The following cases illustrate how unchecked verbal harassment can lead to violent assault or patterns of violent attacks against individuals who are suspected to be gay or lesbian:

    · In 1996, during advanced training at Fort Meade, Maryland, two women harassed Air Force recruit Jennifer Dorsey in her dormitory because they believed she was a lesbian. Dorsey found a red swastika drawn on her door and reported it to her commander. The unit received a verbal briefing that harassment was not tolerated, but no disciplinary action followed. One night in April 1996, the same women who had been harassing Dorsey attacked her in the latrine. They repeatedly struck her in the legs and stomach, and called her a "sick dyke." Her commander, in response to her recitation of the events, stated that a "don't ask, don't tell" inquiry would be initiated. The commander affirmed, "If that's your lifestyle, you had better cease and desist. You can be sure there will be an investigation." Dorsey and her legal counsel filed a complaint with the Inspector General's office, but despite repeated attempts to obtain information about the inquiry's outcome and any disciplinary actions against the assailants, the Inspector General's office provided no information.135

      After training, Dorsey was transferred to Vandenberg Air Force Base, where rumors about her sexual orientation started again. A sergeant at the base told her, "I've heard you were under investigation at Ft. Meade. I suspect it has followed you. I advise you to get a separation before you face court martial."136 Then, during a visit to an Air Force psychiatrist to discuss her grief over her grandmother's death, the psychiatrist "hypothetically" asked Dorsey if she was a lesbian. She filed a complaint about the harassment and inappropriate questioning with the Inspector General in March 1997. Ten months later that office had still not contacted her, nor advised of the results of an investigation. Dorsey requested a discharge from the services in 1997 because she feared that harassment and inappropriate questioning would continue. 137

    · On September 7, 2000, Army Private First Class Ron Chapman's drill sergeant at Fort Jackson called him a "faggot." Chapman believes the drill sergeant used the epithet because Chapman had pierced ears and wore earrings before joining the army. After the drill sergeant's comment, another soldier threatened that Chapman had better watch out. Shortly thereafter, fellow soldiers attacked Chapman using their fists and soap wrapped in a blanket.138 Chapman wrote home the next day: "I have some bad news for you. I got beat up last night. Someone came to my bed-a group of someones-and they were hitting me with blankets and soap. I am aching all over my body ... You guys have to help get me out of here ... This place is dangerous!"139

      Superiors asked Chapman what had happened, but he feared that complaining would put him in more danger or that he would be "recycled" back to the beginning of basic training-as his drill sergeant had allegedly threatened to do. Harassment and threats continued, and the battalion command sergeant major questioned him about the incidents. One of his harassers was present when Chapman was questioned, and he feared discussing the beating in his presence.

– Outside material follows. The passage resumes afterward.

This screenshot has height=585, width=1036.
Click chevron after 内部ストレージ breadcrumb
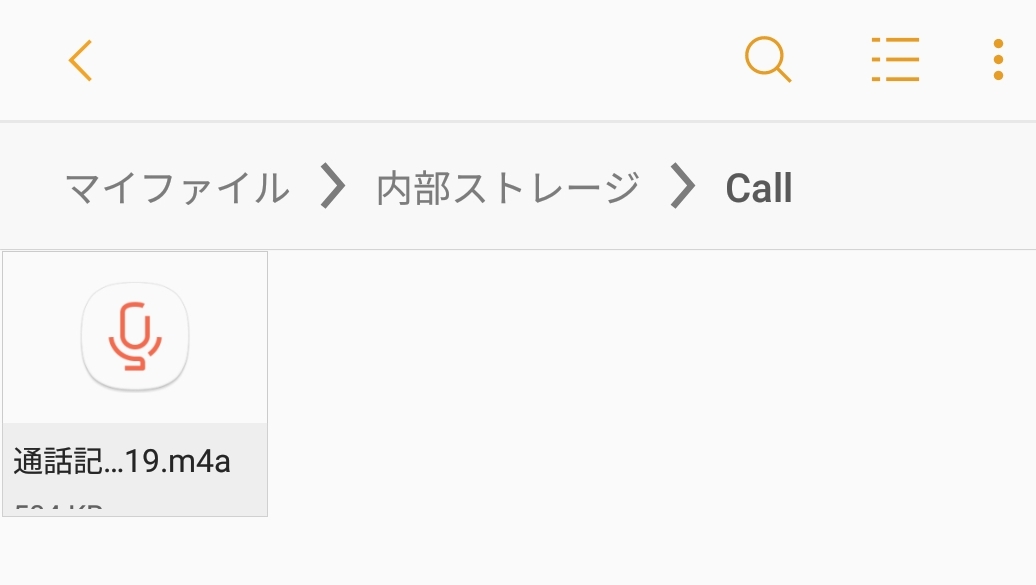tap(683, 186)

      Chapman received an honorable discharge after "telling" that he was gay because he feared for his safety. Chapman's legal counsel pressed his superiors to conduct an investigation into the attack and provided the details about the beating and harassment. Chapman's counsel told Human Rights Watch that an investigation of the command's response to the reported attacks concluded that the command had acted appropriately. An investigation of Chapman's allegations of verbal and physical abuse found the verbal abuse complaint "substantiated," but the physical abuse complaint "unsubstantiated." The counsel was unaware of any discipline stemming from the substantiated verbal abuse complaint.140

The Murder of Private Barry Winchell
On July 5, 1999, soldiers murdered twenty-one-year-old Army Private First Class Barry Winchell, at Fort Campbell, Kentucky. The murder followed months of anti-gay harassment.141 During the accused soldiers' courts-martial, the public learned that a fellow private, Calvin Glover, taunted Winchell the night before the killing and that a fistfight ensued, which Winchell won easily. Glover then told Winchell that "it ain't over." The next night, while Winchell slept, Glover beat him to death with a baseball bat provided by Specialist Justin Fisher, Winchell's roommate. Private Glover was court-martialed and convicted of premeditated murder and sentenced to life in prison. Specialist Fisher pleaded guilty to making false statements and obstructing justice for his role in the killing; he was sentenced to twelve and a half years in prison, with the possibility of parole after four years.142

The Army initially characterized Winchell's murder as the outcome of a "physical altercation" and said there was no evidence that it was an anti-gay hate crime.143 As the facts emerged, however, it became clear that Private Glover was motivated by anti-gay hatred, and that Army superiors had failed to end a pattern of harassment prior to the murder. After the verdict, Winchell's mother, Patricia Kutteles, filed a wrongful death lawsuit against the Army.144 "I do not want another parent to have to endure what we are going through," she stated. "The Army failed to stop the daily harassment our son faced, and it led to his murder."145

According to soldiers and superiors who testified at the murder trial, Winchell had endured four months of anti-gay verbal and physical abuse before he was killed. According to his friends, Winchell had been worried about the harassment and rumors about his sexual orientation, and feared being discharged under the "don't ask, don't tell" policy.146 One of his staff sergeants testified at the court-martial that every day fellow servicemembers subjected Winchell to anti-gay epithets and that "everybody was having fun." But instead of assisting and protecting Private Winchell, his staff sergeants violated policy by asking him if he was gay. Eventually, the staff sergeants who had tolerated the harassment realized that the First Sergeant, the highest-ranking enlisted member in the unit, had gone too far. He had called Winchell "faggot" and appeared to have unfairly punished him. The staff sergeants reported the First Sergeant's actions to their commander and to the Inspector General of the base, but, as they later testified, they had been unaware of any action taken against the first sergeant.147 At trial, soldiers also testified that Fisher had previously threatened to kill Winchell. Winchell's sergeant testified that a few months before the murder, Fisher had attacked Winchell with a metal dustpan and that Winchell required stitches to his face as a result.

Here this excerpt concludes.